Dicen que los cafés que
allí se preparan son exquisitos, y que si no lo parecen así, deberán serlo. Es
Hawelka, tienen que serlo. Sin embargo, cuando uno se postra sobre aquellas
mesas deterioradas y gira la vista hacia la maldita pared barroca, encuentra
una maldita pizarra. No hay una carta que den en las manos para que se
compruebe el precio. Este se encuentra pintado con tizas sobre fondo negro, de
manera confusa, para que ni siquiera hablando el idioma de Hitler lo
comprendas.
Mientras tanto, dos
damas, en tirantes, disfrutan de su tarde. Son las cinco y media, y ya ha
anochecido. No se puede esperar menos del centro de Europa, y menos un 22 de
diciembre. Tras ellas se encuentran dos portentosos chaquetones, obviamente, no
vaya a ser que fueran a enfrentarse al frío vienés con la única protección de
la carne humana. Poco importa esto cuando una le cuenta a la otra algo que la
hace reír a carcajadas. Bueno, eso de reír
a carcajadas de manera relativa. En Austria no se hace ruido cuando uno se
lo pasa bien, solo se tapa la boca y sonríe unos tres segundos, por miedo a que
te miren con cara extraña.
El tiempo sigue
corriendo, y el camarero llega a la mesa. El cerebro, perturbado por tal
cantidad de información en estas cuatro paredes, da vueltas. Si todo lo que
aquí está sucediendo es real, odias esto. Si es mentira, lo amas, lo disfrutas.
Para la sorpresa de todos, es mentira, es una enorme mentira. Tan brutal es la
mentira que te da incluso igual pedirte lo que te pidas. Vas a vivir una hora
de tremenda mentira.
Como el Green Tea es Té Verde aquí y en el Hawelka, uno se pide el Green Tea. Lo que no sabe es que se lo servirán en una taza con el
nombre del local, con una apariencia ciertamente curiosa. Y ardiendo a mil
grados de temperatura. Para cuando el té llega a los labios, han pasado mil
historias, una por cada grado, y se han pintado cientos de cuadros y garabatos
para sus paredes.
La mentira va cobrando
más y más forma cuando ves los dos terrones de azúcar y el vaso de agua fría
que acompaña la infusión, pero se sale de los esquemas cuando descubres que el
Hawelka abre hasta las doce de la noche.

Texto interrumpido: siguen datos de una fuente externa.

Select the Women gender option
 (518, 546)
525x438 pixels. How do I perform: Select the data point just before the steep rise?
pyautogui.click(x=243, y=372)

En Viena es como decir que eres un
juerguista. Lujo de juerguistas.
Cuando uno baja la
cabeza y mira el suelo, entiende el porqué de todo ello. No hay limpieza. Hay
cúmulo de historia allí mismo, hay leyenda. Si no llega a ser porque el traje
del camarero puede que sea de alguna de las firmas de la Stephansplatz, se
podría creer fácilmente que estás en medio de un bar de esquina cualquiera. De
hecho, no deja de serlo.
No se puede negar. El
Hawelka es el mejor negocio de todos. Sobre todo por su alto coste. Tres
cincuenta el té, y, por si uno se ilusiona, la
taza no está incluida, te recuerda el camarero, no vaya a ser que montes tú
uno igual en tu casa de paredes lisas y les robes la idea.
El Hawelka es así.
Después de más de cien años, sigue siéndolo. No se vende a las mentiras. No se
corrompe por el progreso. No arregla las paredes. No friega el suelo. No te
regala la taza como en los puestos callejeros, ni te brinda pequeños cuencos
con azúcar. Eso es de pijos. El
Hawelka solo quiere sabios, gente que sepa apreciar dónde se ha sentado. Gente
a la que le importe lo que por las paredes pulula. Gente no vulgar, pero
tampoco exquisita.
Uno allí se siente
raro. Justo como el Hawelka quiere que se sienta.